To start, the HRTO had to determine whether or not Rougoor had reported the alleged sexual harassment during her employment, or only after it concluded, as asserted by GoodLife. To do so, the HRTO considered the documentary evidence as well as assessed the credibility and reliability of the witnesses. It found the employer's witnesses to be more credible, supported by consistent documentary evidence. Thus, the HRTO concluded that Rougoor did not report the alleged sexual harassment until 6 months after her termination, aligning with GoodLife Fitness's position.

Findings on Duty to Investigate:

The HRTO found that GoodLife Fitness had no duty under the OHRC to investigate the sexual harassment complaint made post-employment.
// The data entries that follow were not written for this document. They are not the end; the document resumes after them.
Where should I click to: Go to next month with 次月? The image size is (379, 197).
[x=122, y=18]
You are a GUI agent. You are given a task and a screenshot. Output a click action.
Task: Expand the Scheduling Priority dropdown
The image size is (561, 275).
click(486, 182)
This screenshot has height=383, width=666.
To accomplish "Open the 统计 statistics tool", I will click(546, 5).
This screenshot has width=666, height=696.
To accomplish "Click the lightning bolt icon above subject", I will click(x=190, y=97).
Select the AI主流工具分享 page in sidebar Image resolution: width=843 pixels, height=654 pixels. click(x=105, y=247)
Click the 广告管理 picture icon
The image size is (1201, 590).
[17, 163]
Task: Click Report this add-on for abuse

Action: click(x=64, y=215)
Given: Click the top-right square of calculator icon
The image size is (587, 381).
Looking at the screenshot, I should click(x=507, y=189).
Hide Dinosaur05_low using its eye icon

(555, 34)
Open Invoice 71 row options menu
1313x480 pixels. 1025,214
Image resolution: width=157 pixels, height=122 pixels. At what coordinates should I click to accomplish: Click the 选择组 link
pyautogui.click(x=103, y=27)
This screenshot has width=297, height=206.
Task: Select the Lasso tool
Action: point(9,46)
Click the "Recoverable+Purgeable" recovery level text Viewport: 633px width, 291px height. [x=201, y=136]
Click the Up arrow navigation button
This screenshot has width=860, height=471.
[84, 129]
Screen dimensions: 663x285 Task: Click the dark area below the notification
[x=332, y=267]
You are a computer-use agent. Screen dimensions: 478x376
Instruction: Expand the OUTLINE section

The Tribunal cited that employers are generally not obligated to investigate complaints if the person requesting the investigation is no longer an employee. This principle was crucial in the decision, as the complaint was made long after Rougoor's termination.

Findings on Poisoned Work Environment:

The HRTO concluded that a poisoned work environment had not been established in this case because:

  • The sexual harassment did not become a condition of Rougoor's employment.
  • GoodLife Fitness was not aware of, nor should they have been aware of, the alleged sexual harassment during Rougoor's employment.
  • Since there was no evidence to suggest that GoodLife Fitness had any knowledge of the sexual harassment, they could not have acquiesced to a poisoned work environment.

The HRTO emphasized that for a work environment to be considered poisoned, the employer must have or should have had knowledge of the harassment, enabling them to take appropriate action. Without such knowledge, the employer cannot be held liable for creating or allowing a poisoned work environment.


Post-Termination Investigations and OHSA Compliance

While the HRTO decision clarifies that there is no obligation under the OHRC to investigate harassment complaints filed post-termination, employers must be mindful of other legal obligations. According to the Ontario Labour Relations Board (OLRB) in E.S. Fox Limited v. A Director under the Occupational Health and Safety Act, 2020 CanLII 75931 (ON LRB), employers may still need to investigate such complaints to comply with the Occupational Health and Safety Act. This is particularly relevant if the alleged harasser remains employed by the organization. The OLRB emphasized that unresolved harassment complaints could present ongoing workplace hazards, necessitating investigations even after the complainant's employment has ended.


Key Takeaways

For Employers:

  1. Policies and Procedures: Implement and enforce comprehensive policies and procedures for addressing workplace harassment and discrimination. Ensure employees are aware of these policies and the process for reporting incidents.
  2. Documentation: Maintain detailed and clear documentation of workplace incidents, complaints and the steps taken to investigate. This documentation can be crucial in defending against allegations of non-compliance with the OHRC.
  3. Investigation Duty: While there is no duty under the OHRC to investigate post-employment complaints, employers should ensure thorough investigations of any allegations during employment to avoid potential liability. Additionally, employers should seek legal advice on investigating post-termination complaints to comply with the OHSA, especially if the alleged harasser is still employed.

For Employees:

  1. Timely Reporting: Report any incidents of harassment or discrimination promptly and document the complaints to ensure they are formally acknowledged by the employer. If the employer fails to respond, seek legal counsel to understand the mechanisms available to enforce your rights.
  2. Understanding Rights: Understand the rights and protections under the OHRC. Employees should be aware that employers may not be obligated to investigate complaints made after termination.

The decision in Rougoor v. Goodlife Fitness Centres Inc. highlights the importance of timely and well-documented complaints and responses to workplace harassment and discrimination, providing valuable guidance for both employers and employees in maintaining a respectful and legally compliant work environment.